== Your assignment ==
Within the material below, transcribe exactly the lines from the one holding "This screenshot has height=264, width=314." through the one holding "Task: Click the Preview button", keeping both ends and skipping the rest.

== Data to process ==
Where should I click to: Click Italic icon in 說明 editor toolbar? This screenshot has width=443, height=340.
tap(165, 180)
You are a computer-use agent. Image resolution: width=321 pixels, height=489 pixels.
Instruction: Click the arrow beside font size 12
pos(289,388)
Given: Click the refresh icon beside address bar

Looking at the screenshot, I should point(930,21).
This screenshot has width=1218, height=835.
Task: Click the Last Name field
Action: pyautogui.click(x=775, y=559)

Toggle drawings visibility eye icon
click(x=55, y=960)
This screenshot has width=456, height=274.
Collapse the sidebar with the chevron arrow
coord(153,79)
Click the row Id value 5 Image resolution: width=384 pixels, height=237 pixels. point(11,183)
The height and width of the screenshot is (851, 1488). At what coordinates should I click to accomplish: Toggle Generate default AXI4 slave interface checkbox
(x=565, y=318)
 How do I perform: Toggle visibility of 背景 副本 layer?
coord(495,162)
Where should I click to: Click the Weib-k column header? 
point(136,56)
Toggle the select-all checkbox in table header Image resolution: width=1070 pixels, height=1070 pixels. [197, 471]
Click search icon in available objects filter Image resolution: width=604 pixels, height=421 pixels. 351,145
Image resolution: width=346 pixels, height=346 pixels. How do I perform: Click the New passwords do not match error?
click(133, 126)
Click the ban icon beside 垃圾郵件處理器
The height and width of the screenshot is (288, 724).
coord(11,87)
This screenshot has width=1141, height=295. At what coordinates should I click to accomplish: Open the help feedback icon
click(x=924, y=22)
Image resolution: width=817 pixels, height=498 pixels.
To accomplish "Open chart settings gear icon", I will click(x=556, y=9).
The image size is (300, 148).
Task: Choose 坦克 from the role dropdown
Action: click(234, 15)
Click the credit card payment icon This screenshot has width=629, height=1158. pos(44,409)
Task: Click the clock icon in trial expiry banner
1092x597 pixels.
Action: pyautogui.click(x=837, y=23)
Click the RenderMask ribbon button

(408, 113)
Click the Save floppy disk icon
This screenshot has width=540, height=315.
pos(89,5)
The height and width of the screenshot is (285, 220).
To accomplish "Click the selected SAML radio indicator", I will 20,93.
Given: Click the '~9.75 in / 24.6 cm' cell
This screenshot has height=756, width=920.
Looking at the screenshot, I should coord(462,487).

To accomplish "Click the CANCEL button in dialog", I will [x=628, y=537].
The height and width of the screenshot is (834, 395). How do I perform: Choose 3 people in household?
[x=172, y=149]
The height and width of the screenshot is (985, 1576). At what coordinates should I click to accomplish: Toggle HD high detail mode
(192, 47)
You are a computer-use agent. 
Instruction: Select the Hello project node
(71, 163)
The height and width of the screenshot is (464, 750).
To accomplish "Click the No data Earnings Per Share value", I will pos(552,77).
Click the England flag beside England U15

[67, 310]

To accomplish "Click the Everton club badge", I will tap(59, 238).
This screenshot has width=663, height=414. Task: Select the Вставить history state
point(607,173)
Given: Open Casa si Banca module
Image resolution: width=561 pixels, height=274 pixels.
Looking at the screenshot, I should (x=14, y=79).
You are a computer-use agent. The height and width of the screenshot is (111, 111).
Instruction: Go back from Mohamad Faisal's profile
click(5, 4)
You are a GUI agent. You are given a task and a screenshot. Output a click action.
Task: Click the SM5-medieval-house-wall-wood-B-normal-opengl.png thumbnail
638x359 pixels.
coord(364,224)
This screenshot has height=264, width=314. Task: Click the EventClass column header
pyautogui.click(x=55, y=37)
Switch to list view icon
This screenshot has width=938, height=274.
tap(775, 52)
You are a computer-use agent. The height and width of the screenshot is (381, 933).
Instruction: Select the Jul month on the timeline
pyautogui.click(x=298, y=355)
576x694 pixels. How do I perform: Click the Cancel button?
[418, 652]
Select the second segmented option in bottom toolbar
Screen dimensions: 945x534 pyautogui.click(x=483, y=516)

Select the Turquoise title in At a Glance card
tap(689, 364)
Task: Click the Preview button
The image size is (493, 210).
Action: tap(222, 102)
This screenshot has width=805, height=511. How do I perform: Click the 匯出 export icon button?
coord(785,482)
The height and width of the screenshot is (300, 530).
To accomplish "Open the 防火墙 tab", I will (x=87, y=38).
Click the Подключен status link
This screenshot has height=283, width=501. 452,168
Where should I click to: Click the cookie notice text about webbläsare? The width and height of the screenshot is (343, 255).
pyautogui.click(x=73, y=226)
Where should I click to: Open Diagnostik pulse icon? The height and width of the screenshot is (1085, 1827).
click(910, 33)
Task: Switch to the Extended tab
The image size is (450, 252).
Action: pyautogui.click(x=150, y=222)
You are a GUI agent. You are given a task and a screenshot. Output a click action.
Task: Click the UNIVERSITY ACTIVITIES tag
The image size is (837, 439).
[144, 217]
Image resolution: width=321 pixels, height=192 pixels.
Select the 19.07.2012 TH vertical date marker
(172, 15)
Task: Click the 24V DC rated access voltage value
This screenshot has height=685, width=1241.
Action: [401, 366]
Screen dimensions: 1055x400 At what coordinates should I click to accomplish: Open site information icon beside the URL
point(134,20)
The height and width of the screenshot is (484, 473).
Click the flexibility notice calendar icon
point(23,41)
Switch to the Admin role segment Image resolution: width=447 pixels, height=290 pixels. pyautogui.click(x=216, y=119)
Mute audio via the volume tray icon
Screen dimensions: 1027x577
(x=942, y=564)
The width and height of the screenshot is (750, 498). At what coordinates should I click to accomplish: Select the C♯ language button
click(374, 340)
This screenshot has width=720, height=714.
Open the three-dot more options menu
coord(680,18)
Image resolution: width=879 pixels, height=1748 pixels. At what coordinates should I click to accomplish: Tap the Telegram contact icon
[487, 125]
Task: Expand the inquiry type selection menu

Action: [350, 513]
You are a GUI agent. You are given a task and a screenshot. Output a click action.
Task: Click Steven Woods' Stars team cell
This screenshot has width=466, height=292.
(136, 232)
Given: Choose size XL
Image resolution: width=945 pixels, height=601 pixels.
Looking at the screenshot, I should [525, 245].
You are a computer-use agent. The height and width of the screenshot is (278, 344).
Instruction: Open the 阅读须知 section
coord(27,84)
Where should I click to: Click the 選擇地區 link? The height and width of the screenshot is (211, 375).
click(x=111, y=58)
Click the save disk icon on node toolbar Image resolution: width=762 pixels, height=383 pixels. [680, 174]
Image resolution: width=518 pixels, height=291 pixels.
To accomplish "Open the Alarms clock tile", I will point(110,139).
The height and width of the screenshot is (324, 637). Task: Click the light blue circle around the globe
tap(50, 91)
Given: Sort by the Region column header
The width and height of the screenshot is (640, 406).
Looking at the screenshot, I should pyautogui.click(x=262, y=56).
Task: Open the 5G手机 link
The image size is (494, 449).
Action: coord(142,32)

== Answer to the problem ==
This screenshot has height=264, width=314. Task: Click the EventClass column header
pyautogui.click(x=55, y=37)
Switch to list view icon
This screenshot has width=938, height=274.
tap(775, 52)
You are a computer-use agent. The height and width of the screenshot is (381, 933).
Instruction: Select the Jul month on the timeline
pyautogui.click(x=298, y=355)
576x694 pixels. How do I perform: Click the Cancel button?
[418, 652]
Select the second segmented option in bottom toolbar
Screen dimensions: 945x534 pyautogui.click(x=483, y=516)

Select the Turquoise title in At a Glance card
tap(689, 364)
Task: Click the Preview button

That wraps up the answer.